Even though the Capitol Hill rioters are being rounded up and post-election tensions have died down, America remains at a dangerous crossroads. The Senate's receipt of a House article of impeachment against former President Donald Trump threatens to ignite new protests from Trump's most militant supporters and destroy any chance of achieving unity for the sake of healing the nation.
Republicans might argue that healing can't begin as long as impeachment is on the table, but a failure to deliver justice for his role in inciting the deadly Jan. 6 riot could only serve to divide the nation further. For a party that constantly touted its law-and-order credentials during the campaign, Republicans can't seem to summon the courage of their own convictions when it comes to applying them to Trump.
If the party fails to fully repudiate Trump, the GOP risks permanently losing a major chunk of disaffected Republicans who can no longer rationalize the former president's abhorrent behavior. A return to moderation and commitment to bipartisanship is the leadership's only hope of recovery. They lost the White House and control of the Senate exactly because most Americans want nothing more to do Trumpism.
None of this lets the Democrats off the hook. Yes, Trump was the primary instigator of the political divisions splitting the nation, but the Democratic Party's amplification of its most extreme-left activists, including protesters who seized and occupied an entire Seattle neighborhood last year during the Black Lives Matter protests, is what gave Trump the ability to mobilize his radical forces. The Democrats, too, must rededicate themselves to moderation and bipartisanship.

**Exercise tasks:**
1. According to the impeachment passage, what did protesters seize and occupy last year?
2. Do these statements agree with the impeachment passage? Answer yes or no for each, quoting the deciding words. (a) The Senate has received a House article of impeachment against Donald Trump. (b) Republicans lost control of the House. (c) Democrats need not change course.
3. Write the next paragraph of the impeachment passage, picking up after its final sentence.

**Dataset extract:**
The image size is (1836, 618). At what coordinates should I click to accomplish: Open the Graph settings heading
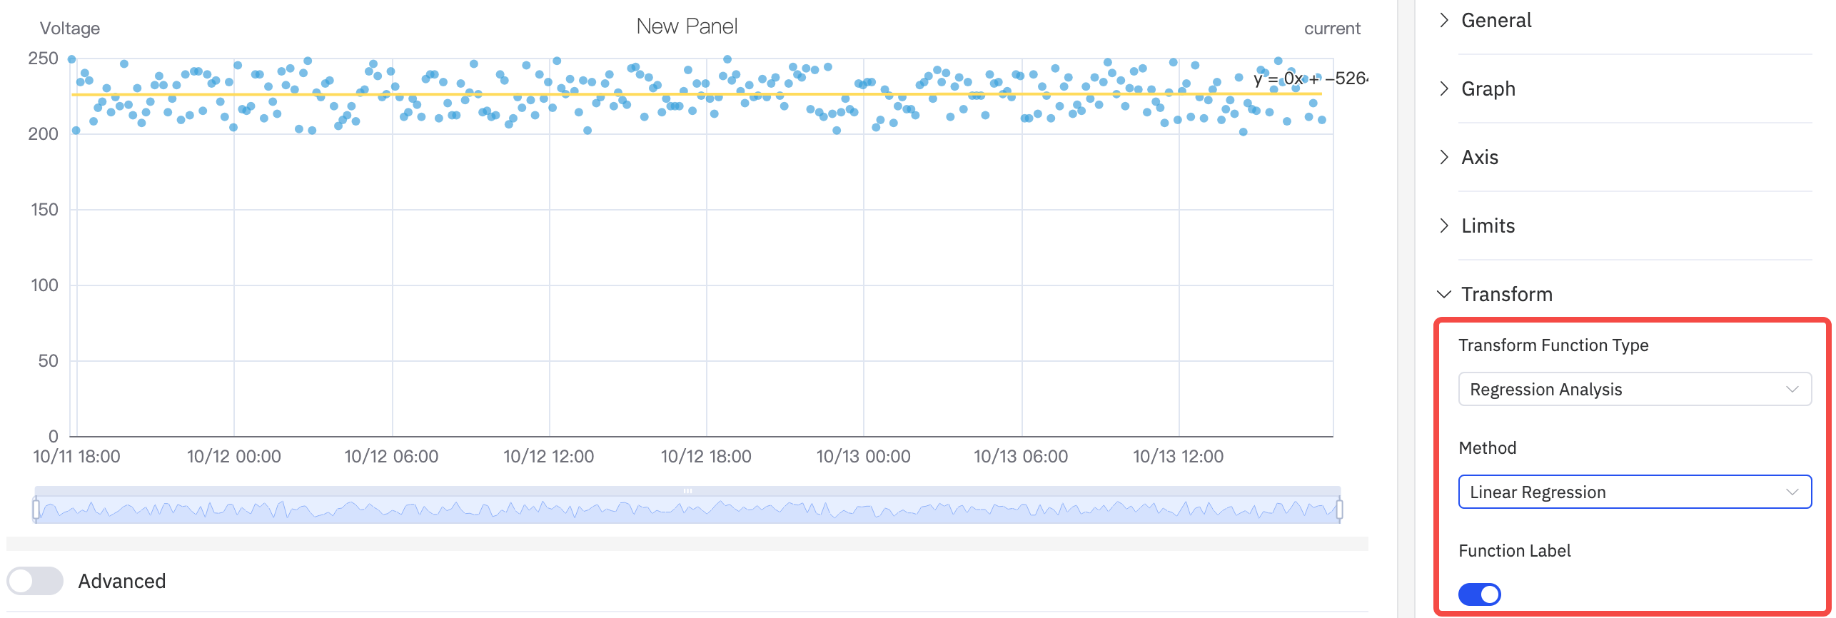[x=1488, y=88]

**Results for the exercise:**
1. An entire Seattle neighborhood, during the Black Lives Matter protests.

2.
(a) Yes: "The Senate's receipt of a House article of impeachment against former President Donald Trump"
(b) No: "They lost the White House and control of the Senate"
(c) No: "The Democrats, too, must rededicate themselves to moderation and bipartisanship."

3.
Trump's wacko true believers in Congress, including the likes of Sens. Josh Hawley and Ted Cruz, must be disabused of the myth that massive election fraud occurred on Nov. 3. They have never provided proof of their fraud allegations. Having repeated the lie so many times, their supporters believed them. Cruz and Hawley then cited those beliefs, based on a lie, to justify their Electoral College challenge on Jan. 6.
If the deranged Trumpian members of Congress cannot be reasoned with, they must be isolated and excised like the cancerous growth they are.
The razor thin margins by which Democrats Jon Ossoff and and Rev. Ralph Warnock won their Senate seats in Georgia attests to the American electorate's deep ambivalence about Democratic control of both houses of Congress. Georgia's vote was not a mandate for America to take a hard-left turn. It was a mandate to eradicate Trumpism and heal the nation.
Finding a way for the healing to begin will be hard, but the American people need and require both parties to recommit to moderation and bipartisanship — before the radicals can gain another deadly foothold.